It’s also smart to place a doormat at the entrance to limit the amount of dirt and dust that comes inside. A doormat might even act as a gentle reminder for guests to remove their shoes when entering.
Tip #15: Test Your Air
You might be taking all the right steps to better your indoor air, but something is still off. The best way to know what could be lurking in your air is by testing it. You can hire professionals to run a few tests to see what is bothering you and how to eliminate it.
Cleaning Air Naturally — What Works?
Now that we know what you can do to improve the air in your home, it’s time to take a look at some popular natural air purifiers. As people become more aware of how polluted our indoor air can be, we begin to look to other sources for purification.
However, “natural” doesn’t necessarily mean it’s safe. In fact, there are a few popular methods that are big no-no’s.
Many homeowners use scented candles to add a subtle scent to the home instead of using air fresheners or sprays. However, not all scented candles are beneficial — it’s crucial to choose carefully.
Candles are usually made with paraffin wax, which burns clean and for long. However, paraffin wax does produce a number of harmful byproducts as it burns (16).
Therefore, we like to only use beeswax candles — these are natural and don’t produce any harmful toxins.
Keep in Mind
Himalayan salt lamps come with a range of enticing promises. These include claims of being able to boost your mood and ease allergies and asthma. But experts say you should think twice before giving in to these promises.
There are also a lot of fake Himalayan salt lamps sold online. These are hard to break and give a bright light. However, the real ones have a dimmed glow and are very fragile.
Brands claim that these lamps will attract allergens, pollutants and toxins while releasing negative ions. However, there’s no scientific evidence that Himalayan salt lamps are beneficial to one’s health. In fact, veterinarians warn against having one of these lamps if you have cats.
Cats are attracted to the warm glow of the salt lamp and tend to lick it. This leads to sodium poisoning, which can cause vomiting, pain, seizures and death. A cat named Ruby in New Zealand nearly died after licking her owner’s salt lamp (17).
Activated charcoal or carbon is commonly used in air purifiers as a filter. This natural substance can absorb odors as well as harmful gases such as VOCs (18).
We highly recommend using activated charcoal to purify your air, but it’s important to replace filters regularly. These filters will usually last around three to six months, depending on usage and air quality.

■ Task brief:
According to the text on cleaning indoor air, how long do activated charcoal filters usually last?

■ Records provided:
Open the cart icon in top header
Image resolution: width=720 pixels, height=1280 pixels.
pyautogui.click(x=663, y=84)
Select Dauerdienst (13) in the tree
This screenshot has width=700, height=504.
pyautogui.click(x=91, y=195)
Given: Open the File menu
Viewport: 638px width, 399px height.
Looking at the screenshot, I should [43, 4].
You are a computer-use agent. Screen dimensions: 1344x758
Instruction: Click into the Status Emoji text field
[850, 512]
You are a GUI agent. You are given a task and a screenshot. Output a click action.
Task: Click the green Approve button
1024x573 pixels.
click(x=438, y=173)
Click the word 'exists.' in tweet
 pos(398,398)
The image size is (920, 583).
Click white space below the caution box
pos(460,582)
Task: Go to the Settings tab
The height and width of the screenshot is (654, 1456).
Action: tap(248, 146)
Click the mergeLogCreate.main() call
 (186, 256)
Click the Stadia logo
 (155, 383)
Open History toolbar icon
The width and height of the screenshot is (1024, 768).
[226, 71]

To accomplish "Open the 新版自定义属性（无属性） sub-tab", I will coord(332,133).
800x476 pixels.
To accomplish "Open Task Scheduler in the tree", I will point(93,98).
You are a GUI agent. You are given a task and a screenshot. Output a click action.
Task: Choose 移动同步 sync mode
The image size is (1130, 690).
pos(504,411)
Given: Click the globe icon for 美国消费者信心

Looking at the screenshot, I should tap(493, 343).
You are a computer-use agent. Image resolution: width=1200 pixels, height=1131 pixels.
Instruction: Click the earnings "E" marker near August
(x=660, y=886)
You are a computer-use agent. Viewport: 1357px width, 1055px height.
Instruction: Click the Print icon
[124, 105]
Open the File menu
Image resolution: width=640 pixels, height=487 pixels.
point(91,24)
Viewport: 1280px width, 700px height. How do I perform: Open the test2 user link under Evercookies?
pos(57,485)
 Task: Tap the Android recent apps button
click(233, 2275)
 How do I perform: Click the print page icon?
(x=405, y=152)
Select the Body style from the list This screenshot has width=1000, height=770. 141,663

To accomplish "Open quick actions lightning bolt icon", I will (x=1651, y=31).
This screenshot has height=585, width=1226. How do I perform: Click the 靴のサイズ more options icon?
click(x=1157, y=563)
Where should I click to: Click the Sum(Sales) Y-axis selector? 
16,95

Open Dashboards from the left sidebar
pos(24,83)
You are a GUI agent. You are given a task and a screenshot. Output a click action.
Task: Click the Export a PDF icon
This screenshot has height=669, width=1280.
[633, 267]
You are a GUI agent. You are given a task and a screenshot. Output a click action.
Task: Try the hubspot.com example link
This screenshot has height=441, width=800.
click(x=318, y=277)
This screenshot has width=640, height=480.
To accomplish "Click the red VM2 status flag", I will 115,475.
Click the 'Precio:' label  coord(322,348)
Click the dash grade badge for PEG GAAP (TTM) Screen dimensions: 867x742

■ Response below:
Around three to six months, depending on usage and air quality.